### Your instructions
The entries should be written out again exactly as they read.

### Supplied data
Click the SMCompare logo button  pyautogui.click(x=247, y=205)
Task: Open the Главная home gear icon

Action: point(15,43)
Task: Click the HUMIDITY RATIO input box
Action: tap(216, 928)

### Exercise result
Click the SMCompare logo button  pyautogui.click(x=247, y=205)
Task: Open the Главная home gear icon

Action: point(15,43)
Task: Click the HUMIDITY RATIO input box
Action: tap(216, 928)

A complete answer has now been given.